"Para quem vamos dar presente no Dia dos Pais?", perguntam dois meninos angustiados com o futuro. "Pra mim", tenta aliviar a mãe. O diálogo se dá no Parque da Cachoeira, uma das comunidades atingidas pela lama da barragem da Vale que rompeu em Brumadinho. Quem pergunta são os filhos de Flaviano Fialho, de 34 anos, funcionário da Vale, cujo corpo foi encontrado dois dias após a tragédia.
Com 9 e 6 anos, os garotos têm feito muitas perguntas à mãe, Fernanda Fialho, de 31 anos. A lembrança também está nos arredores. De um lado, casas que chegaram a ter meio metro de lama em suas paredes.

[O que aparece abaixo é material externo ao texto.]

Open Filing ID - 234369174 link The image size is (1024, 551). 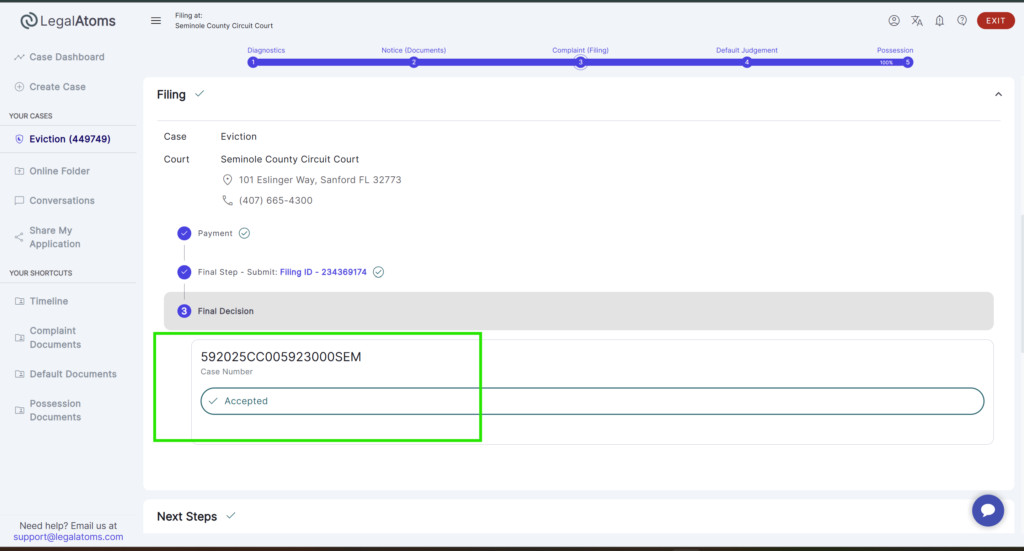click(x=323, y=272)
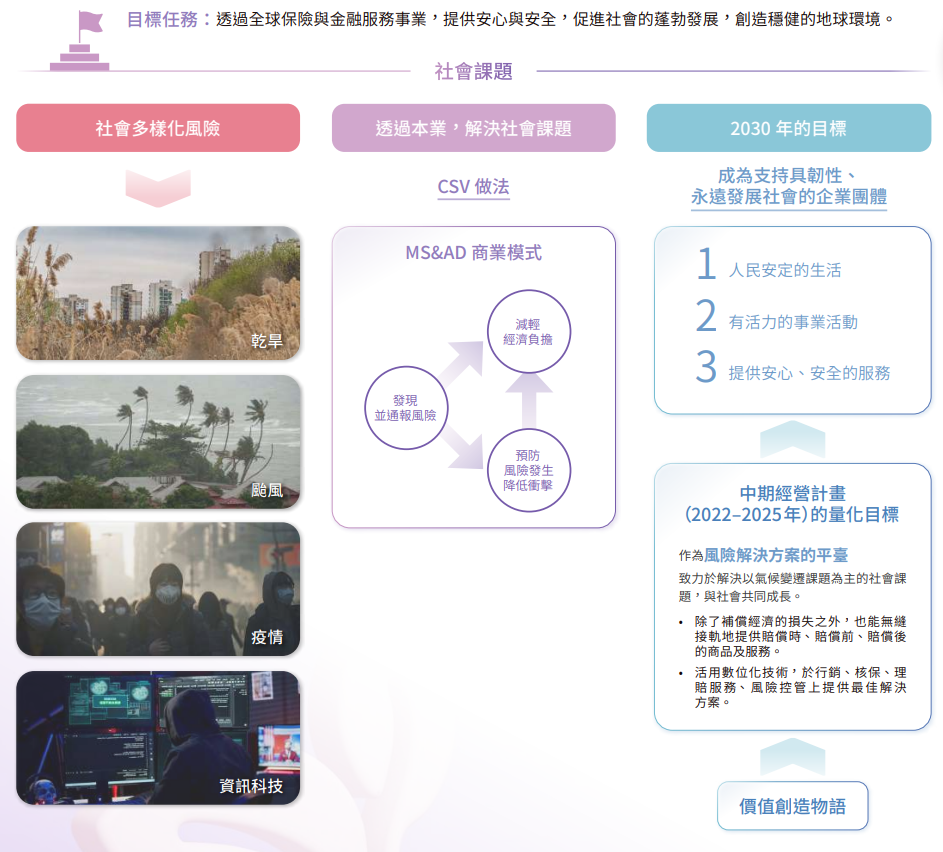Open the 颱風 typhoon photo
This screenshot has height=852, width=943.
[158, 442]
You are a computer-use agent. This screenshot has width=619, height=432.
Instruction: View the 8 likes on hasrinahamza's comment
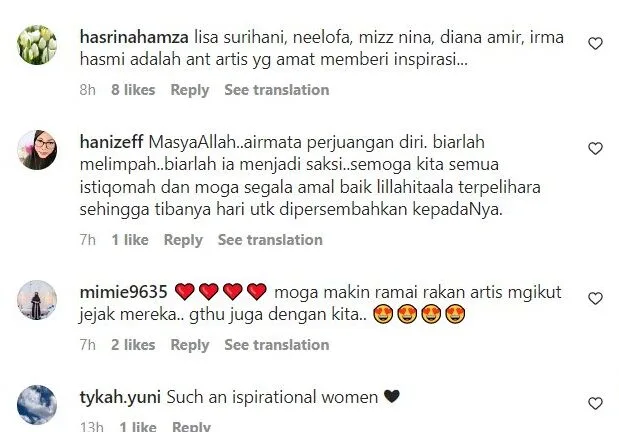pos(133,90)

No meio, residências cuja existência só se constata porque é possível ver seus telhados.
A tragédia de Brumadinho completa um mês amanhã com um saldo de 176 mortos já identificados, a maior parte homens, 134 pessoas ainda desaparecidas, uma cidade com várias comunidades ainda tomadas pela lama e uma população desnorteada, tentando retomar sua vida.
A maior parte das vítimas já identificadas é homem (136), pai, trabalhador da mineração. A Vale anunciou anteontem que manterá por um ano, ou até que seja fechado um acordo definitivo de indenização, o pagamento de 2/3 dos salários de todos os empregados próprios e terceiros que morreram na tragédia. (E.C.)